After meeting Denis, I continued to mull on a few ideas a year later and called up his daughter-in-law to discuss a few ideas (it is important to be great on the phone, expect to communicate well). She asked me to put those thoughts in an e-mail. Well, I waited a few months (sometimes you have to let some projects stew) and fired off one hell of an e-mail (it is important to think through your e-mails, make it short, compelling and exciting). Well, I got a call from Denis yesterday and he was very happy about his plans to break the record again next year and confided in a few interesting details about his strategy to break the new record.

This discussion opened up the other possibilities for a few other non-related projects in film, racing, and advertising that we are working on (it is amazing how one project helps another). The "long-thread" of the needle will enable more opportunities to be sewn up. So keep "threading the needle".

Warning: I am convinced that far too many people are "too focused" (narrow minded) and miss opportunities. If this is you, learn to be like water and flow.

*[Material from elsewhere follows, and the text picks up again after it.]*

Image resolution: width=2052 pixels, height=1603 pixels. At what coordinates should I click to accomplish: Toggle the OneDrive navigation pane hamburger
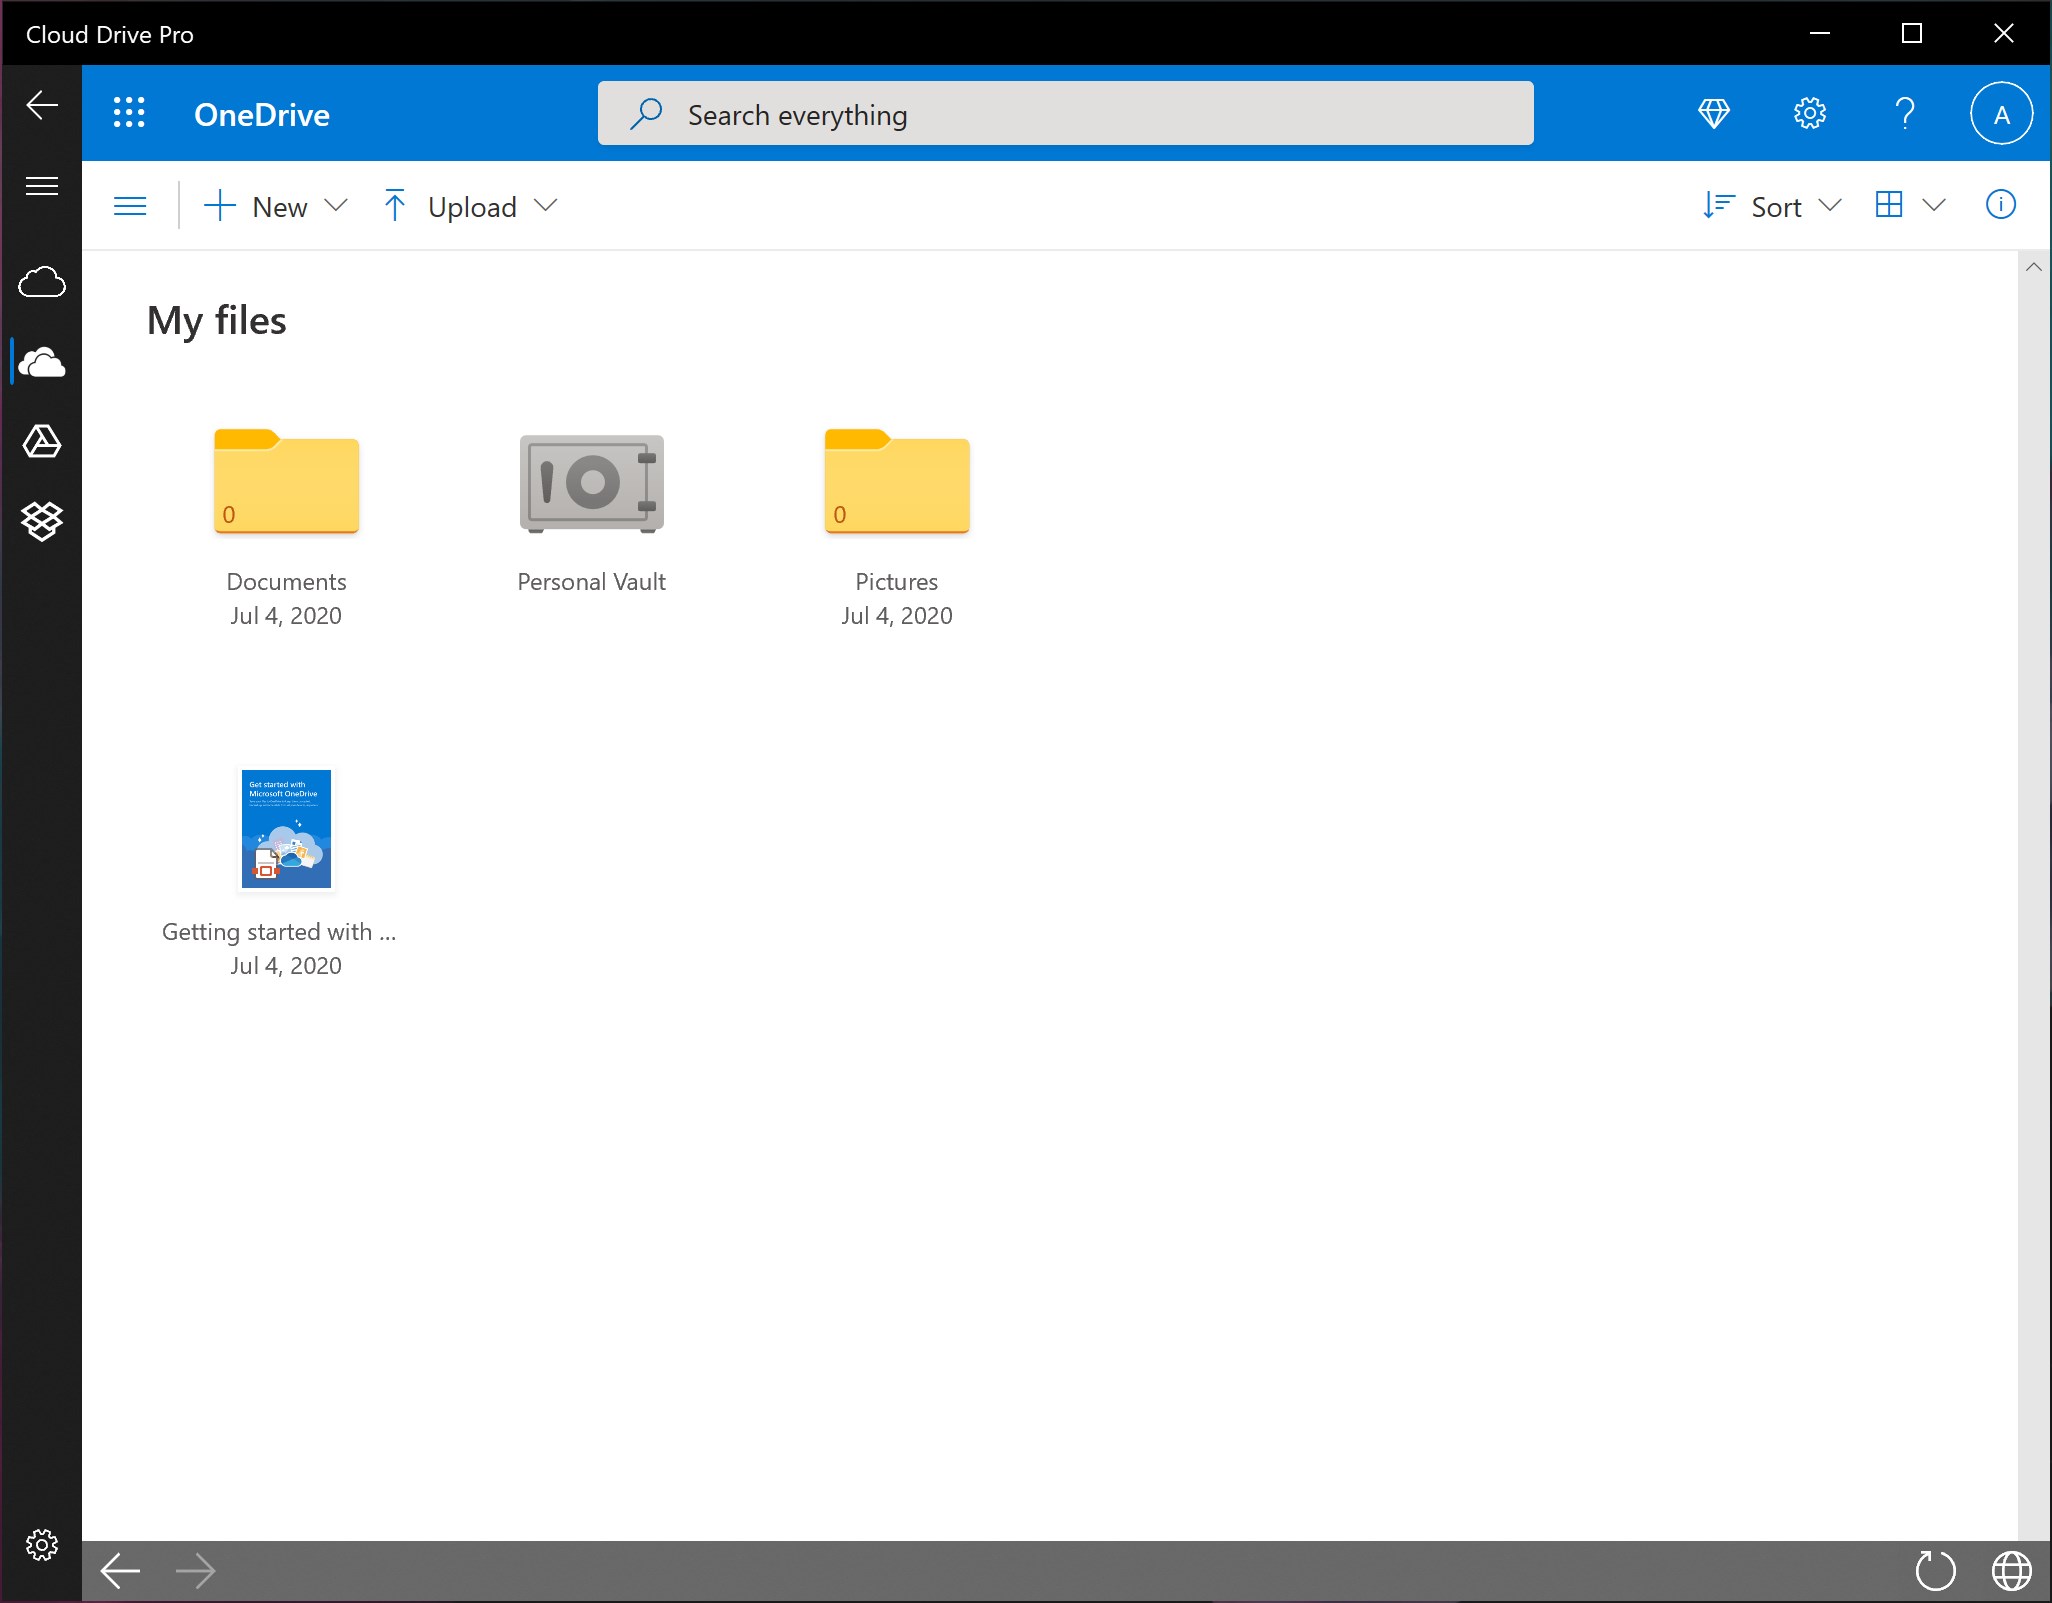130,206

"Be water my friend" - Bruce Lee

To contact Marketing Dynamics visit: www.TeamMarketingDynamics.com or call 281.463.4560.

2 comments:

onkar said...

Andy, I enjoyed reading your blog. And much more agreed to it. Only the "Warning" wasn't convincing though! I mean:
don't we need great focus in the end, to really excel in a field ?

At the same time, may be you attacked being "too focussed".

In the book "Become a Better You", there is a chapter:
"embrace the place where you are",

that seem to suggest the opposite of the Bruce Lee's one :

"Be water my friend"

I have spent most of my career in line with Bruce-lee, like water. And want to now switch to Joel's "embrace", which would want me to focus on something.

Andy Valadez said...

Onkar,

Ah! You made me re-read my post. Great! I think being focused is a good thing, but you have to be fluid.

For example, Denis manning is very focused on breaking landspeed records, but he is very opened to how he does it. He is a great guy to talk to and bounce ideas off of (my experience so far).

He has had to be very creative in how he got his bikes built and financed. He has built a following of BUB Racing enthusiasts. He is know for speed and so much more. Because, of his creative thought process, he has broken several landspeed records. He is very non-conventional in how he thinks about bikes and speed for sure.

He is in the realm of the impossible every day. I think Joel Olsteen makes reference that we only use 10% of our brain capacity. He wants us to embrace who we are in the world, knowing that God has given us the seeds of greatness to do better. We must be open to what God has planned for us.

We are built to go 180 MPH, but we think 80 or 90 MPH is fast, we have more throttle left. He also says our best days are ahead, but people are "too focused" on today and may miss tomorrow.

Another great example is Chick-fil-A. The founder Truett Cathy has instilled a culture of "looking for unexpected opportunities." He discovered and invented the chicken breast sandwich and they are known for doing so much more. In fact, Chick-fil-A has an interest in the entertainment business (i.e., books, film, music, etc.).

The "too focused" or "narrow minded" people I speak of are the ones t0o quick to discount opportunties, blow people off, and shoot down ideas. They won't allow themselves to explore under the guise of being "focused". I am very focused on Strategic Marketing and my posts are really written for other Marketers. As Marketers, we are always enabling change. It is easier if we leverage and big ideas make it easier to make change happen. There are many ways.

Also, the bible references that God can make a camel go through the eye of the needle, for him it is possible. So, if God can do that, he can help us to thread the needles in our lives. We can't be "too focused" and insist it be done our way. Hope this helps. God bless.